2010年代以降 Fight for $15(最低時給15ドルへ引き上げる為に闘う)運動
出典: フリー百科事典『ウィキペディア(Wikipedia)』 (2021/11/29 14:20 UTC 版)
「最低賃金 (アメリカ)」の記事における「2010年代以降 Fight for $15(最低時給15ドルへ引き上げる為に闘う)運動」の解説
2012年11月のニューヨークで行われたマクドナルドの店員による一日ストをきっかけ に、Fight for $15(最低時給15ドルへ引き上げる為に闘う)運動がファストファッションやウォルマートに代表される小売店舗をターゲットにした賃上げ要求運動が開始され、アメリカ国内各地で逮捕者(主に交通の妨害)が出るほどのデモ活動 が展開された。 この運動の目的は、人間らしい生活ができる最低水準となる貧困ラインを上回る賃金15ドルへと引き上げること、そして、ファーストフードの本体企業に使用者責任を負わせ、労働組合を組織しやすくすることである。 この運動の中心団体は、サービス従業員労働組合( SEIU)である。その中心団体を中核として地域住民の組織、学生、中小企業事業主、宗教団体、NPOやホテルやレストランの従業員を組織する労働組合UNITE-HERE(英語版)も参加している。 この運動に対して、アメリカ商業会議所や国際フランチャイズ・チェーン協会は、SEIUの支援による運動の影響が大きいことを批判的に指摘している。
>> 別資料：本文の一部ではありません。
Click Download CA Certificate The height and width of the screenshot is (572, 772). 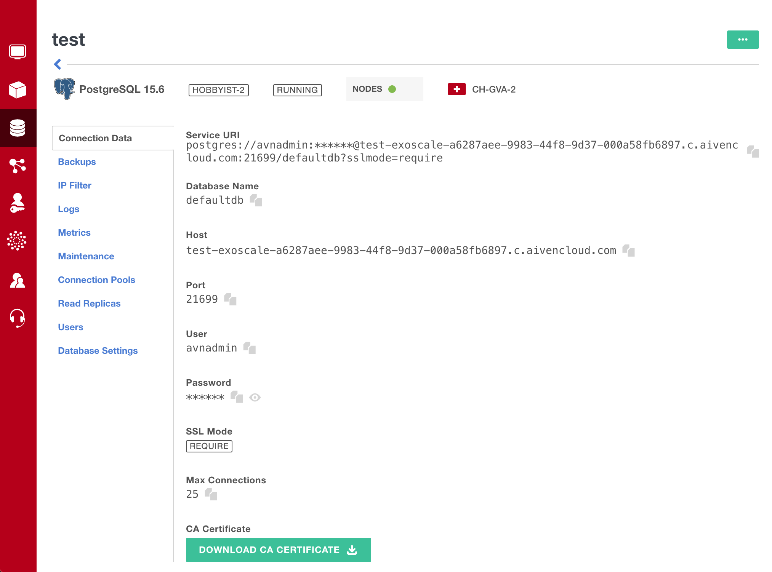tap(278, 550)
そして、経営者団体も現役従業員がほとんど参加がなく、労働組合が主導的な立場にあることを理由に批判した 更に、マクドナルド元CEOエド・レンシ(英語版)は、フォックス・ビジネスチャンネルの朝の番組で、最低時給が連邦最低賃金(7.25ドル)の2倍以上に引き上げれば、より安価なロボットを導入するなどして、ファーストフード企業の使用者側が引上げに対する人件費の上昇を抑えるために、安価なロボットに代替し、ファーストフード店員を解雇するなどの雇用の悪影響を指摘している。更には、オックスフォード大学のマイケル・オズボーン博士が2013年に発表した論文によれば、2030年代までにファストフード店で料理をする従業員が、ロボットやAIに取って代わられる可能性が81%と高いことを指摘している が、この論文に対して、実験室レベルで自動化が出来る仕事も含まれているため、過大に推計されているとの批判もある。そして、職業を構成するタスク(業務)単位でみた場合に70%超えのタスクが自動化される職業は9%程度(アメリカの場合も9%程度)にとどまるとの研究結果もある。またAIや機械化によって雇用が奪われるという主張もあるが、それらの技術によってタスク量が減少するが、AIや機械化を導入したり、維持したりする仕事やそれらの技術により新たな仕事が生まれることにより、雇用が生み出される可能性もある。しかし同時に、中程度の技能を有するルーティン業務が減少し、専門的な技能が求められない低スキルの仕事と高度な技能が求められる仕事へと2極化していき、経済格差が拡大していくとの予測もある。 一方で、中小企業事業主団体が最低賃金引き上げを求めるロビー活動を展開するようになるなど、運動を支持する動きは広がりをみせている。